▸ Texte du document
##############################

On sait que nous avons au Maroc une moyenne de 1.000 à 1.200 heures de cours par an. Qu'en est-il de la qualité du rendement avec ce volume d'heures ?

Le Maroc a une charte d'enseignement et de formation. Ce document a donné les grandes lignes et les orientations pour rendre le système éducatif performant. Le dernier rapport du Conseil supérieur de l'enseignement a fait état de points positifs et de points négatifs.
Il fallait réagir sur ces derniers points et mettre en place des actions pour y remédier, d'où le choix d'un tel thème sur la gestion des rythmes scolaires qui permet de rentabiliser le temps ‘'d'investissement de l'élève'', de la famille et de l'enseignent.

##############################

▸ Extrait des données
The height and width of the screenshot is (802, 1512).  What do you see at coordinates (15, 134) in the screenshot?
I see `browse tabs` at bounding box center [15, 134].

##############################

▸ Vos tâches
a - Reproduisez à l'identique un passage du texte sur les rythmes scolaires, en commençant par « On sait que » et en allant jusqu'à « et de l'enseignent. ».
b - Pour chaque affirmation, dites si elle concorde avec le texte sur les rythmes scolaires. Répondez par oui ou par non, en citant mot pour mot les termes décisifs du texte. (i) Au Maroc, on compte en moyenne 1.000 à 1.200 heures de cours par an. (ii) Le dernier rapport du Conseil supérieur de l'enseignement ne relevait que des points négatifs. (iii) La charte d'enseignement et de formation a donné les grandes lignes pour rendre le système éducatif performant.
c - Reprenez le texte sur les rythmes scolaires au Maroc là où il s'arrête et poursuivez-le.
Les données sont un matériau distinct du texte sur les rythmes scolaires.

▸ Réponses
a -
On sait que nous avons au Maroc une moyenne de 1.000 à 1.200 heures de cours par an. Qu'en est-il de la qualité du rendement avec ce volume d'heures ?

Le Maroc a une charte d'enseignement et de formation. Ce document a donné les grandes lignes et les orientations pour rendre le système éducatif performant. Le dernier rapport du Conseil supérieur de l'enseignement a fait état de points positifs et de points négatifs.
Il fallait réagir sur ces derniers points et mettre en place des actions pour y remédier, d'où le choix d'un tel thème sur la gestion des rythmes scolaires qui permet de rentabiliser le temps ‘'d'investissement de l'élève'', de la famille et de l'enseignent.

b -
(i) Oui : « une moyenne de 1.000 à 1.200 heures de cours par an ».
(ii) Non : « a fait état de points positifs et de points négatifs ».
(iii) Oui : « Ce document a donné les grandes lignes et les orientations pour rendre le système éducatif performant ».

c -
A travers les ateliers, j'ai entendu parler, à plusieurs reprises, des verbes comme «mobiliser, réagir, soutenir accompagner…». Peut-on espérer dans
un secteur plombé par la crise un début de reprise de confiance?


Oui, je crois que tous les acteurs ont compris que le système éducatif est un processus et qui dit processus dit évolution et mécanismes à développer, des actions à mettre en place et à développer. Il y a des processus qui touchent l'enseignant lui-même, l'élève et le politique. Tout acteur du système est responsabilisé et peut jouer pleinement le rôle qui lui convient.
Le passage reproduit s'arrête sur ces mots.